Aldo Wachyudi
Aldo Wachyudi

Reputation: 17991

How to properly handle cancellation in coroutine's computation code?

Here is my understanding of cancellation in coroutine:

If a parent coroutine is canceled, the children will stop too. If a child coroutine throws Exception, the sibling and parent coroutine will notice it and stop.

Except for SupervisorJob, it will continue active even though one of the child coroutines is stopped.

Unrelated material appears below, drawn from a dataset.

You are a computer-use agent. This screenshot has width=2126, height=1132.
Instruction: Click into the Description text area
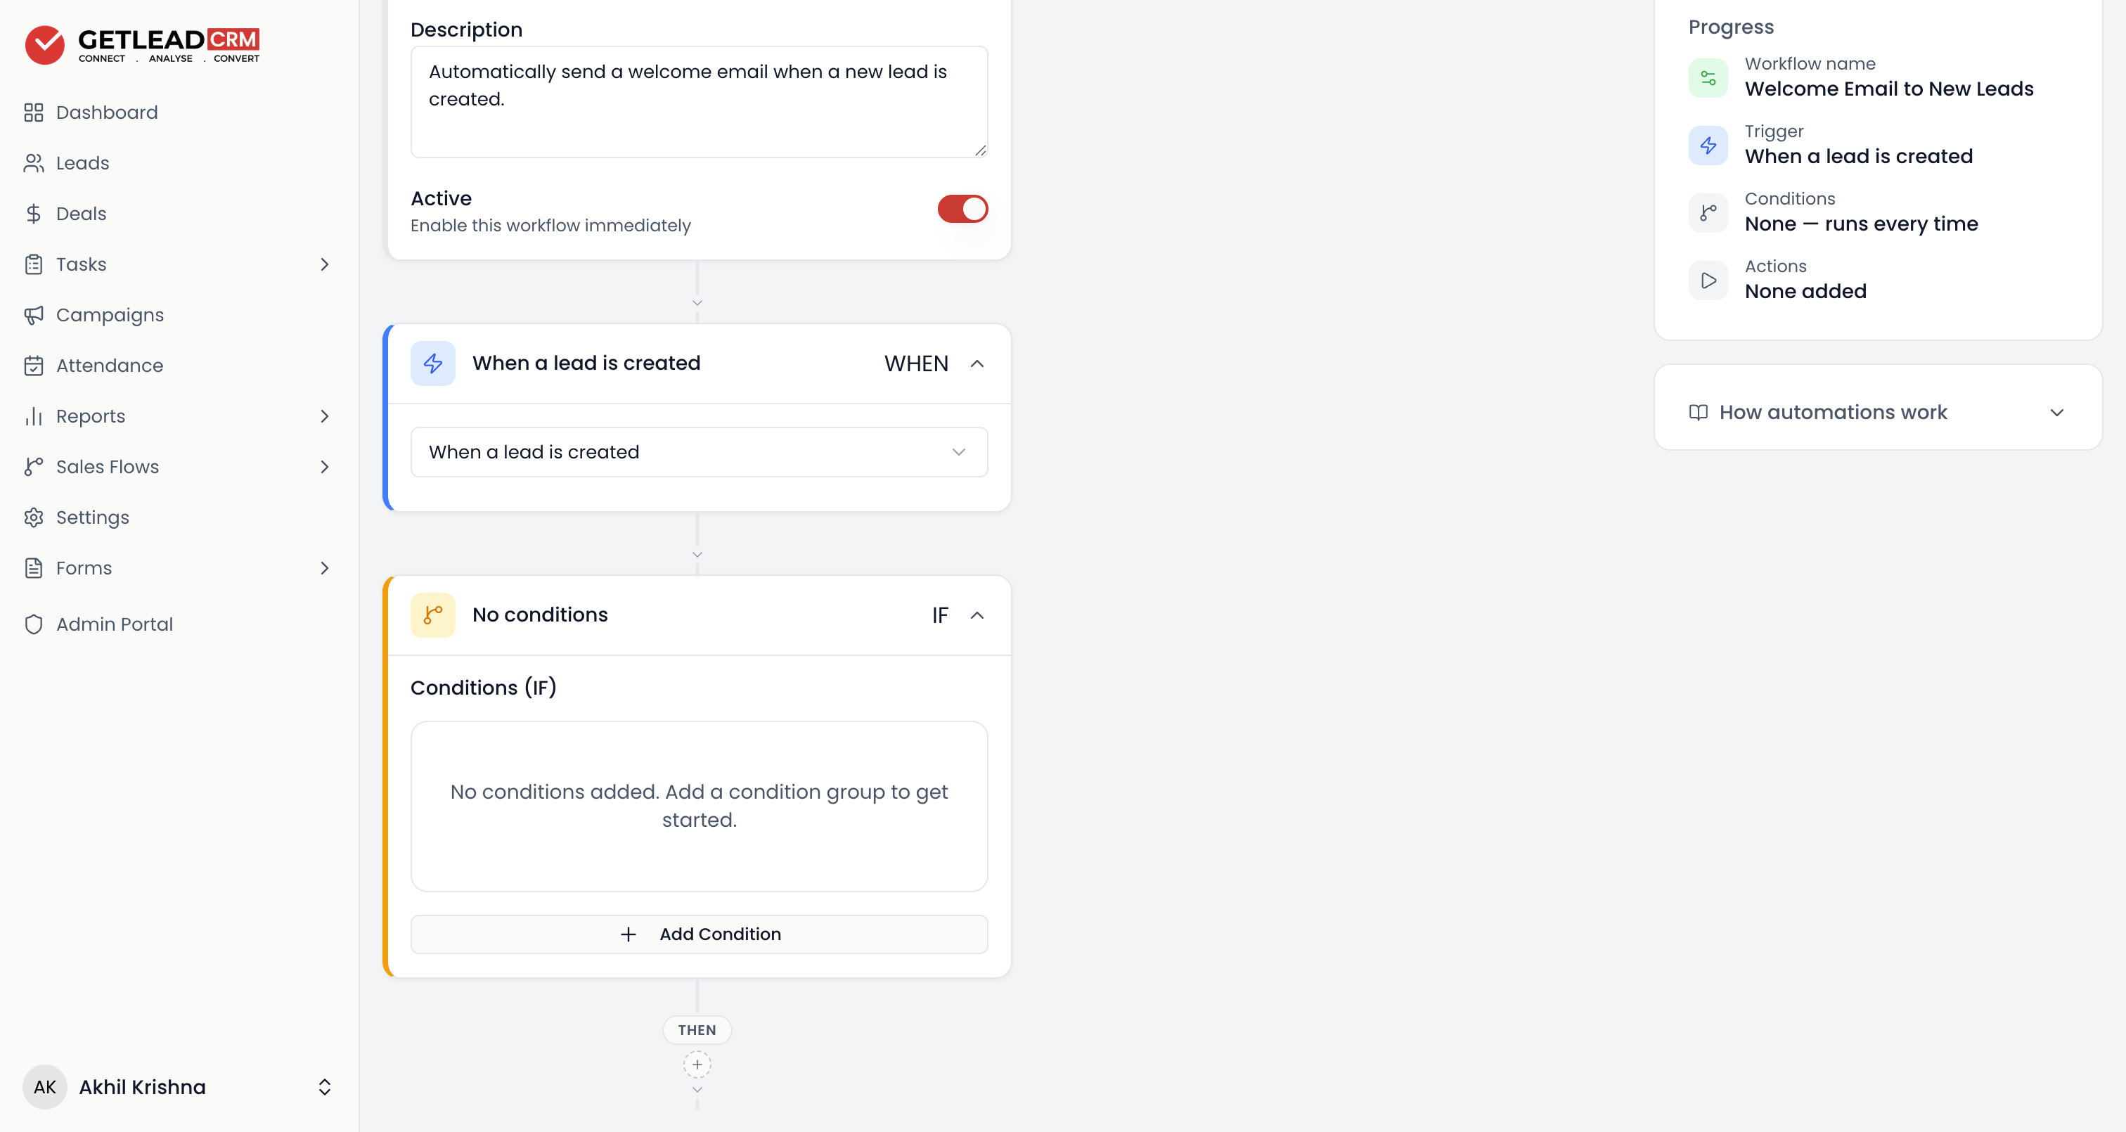(x=699, y=102)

So, I write a code snippet to practice my understanding.

Code Snippet 1

fun main() {
    val parentScope = CoroutineScope(SupervisorJob())
    parentScope.launch {
        val childJob = launch {
            try {
                println("#1")
                Thread.sleep(1_000)
                println("#2")
            } catch (e: Exception) {
                println("#3")
            }
        }
        println("#4")
        childJob.cancel()
    }
    Thread.sleep(2_000)
}

Here are two of my expectations:

Expectation 1:

#1 is called first because there's no blocking code between child and parent job.
#4 is called because `Thread.sleep` is blocking.
#3 is called because the childJob is cancelled, even though the coroutine is not finished.

Expectation 2:

#4 is called first because the parent coroutine start first.
#1 is called because even though the childJob is cancelled, there's time for #1 to be executed.

However, the actual output of code snippet 1 is:

#4
#1
#2

I read coroutine docs again to find out that for computation code, we have to either use yield or check the coroutine state (active, canceled, isCompleted). Then I make the following adjustment:

Code Snippet 2

fun main() {
    val parentScope = CoroutineScope(SupervisorJob())
    parentScope.launch {
        val childJob = launch {
            try {
                println("#1")
                Thread.sleep(1_000)
                if (isActive) {
                    println("#2")
                }
            } catch (e: Exception) {
                println("#3")
            }
        }
        println("#4")
        childJob.cancel()
    }
    Thread.sleep(2_000)
}

This time the output is:

#4
#1

Here are my questions:

  1. In code snippet 1, how is #2 still executed after childJob is canceled?

  2. In code snippet 1, why #3 is never executed even though childJob is called?

  3. In code snippet 2, do we really need to use yield or checking coroutine state every time we want to execute a coroutine code? Because in my opinion, the code will be harder to read.

  4. Is there something wrong my code snippet or my understanding of coroutine?

Note: I don't want to use GlobalScope.runBlocking for the code snippet, because in the real project, we don't use GlobalScope anyway. I want to create an example as close as what a real project should be, using parent-child scoping with some lifecycle.

Upvotes: 1

Views: 832

Answers (1)

Valeriy Katkov
Valeriy Katkov

Reputation: 40582

In code snippet 1, how is #2 still executed after childJob is canceled?

Only suspending functions are cancellable. Replace Thread.sleep(1_000) with suspending delay and it would be cancelled.

In code snippet 1, why #3 is never executed even though childJob is called?

It's because the coroutine wasn't cancelled. See the first question answer.

In code snippet 2, do we really need to use yield or checking coroutine state every time we want to execute a coroutine code? Because in my opinion, the code will be harder to read.

No, you shouldn't. Every suspending function checks for cancellation of coroutine.

Is there something wrong my code snippet or my understanding of coroutine?

It's essential to understand suspending functions when you work with coroutines. Coroutine Basics documentation section explains it pretty well. And may be the SO question would be useful.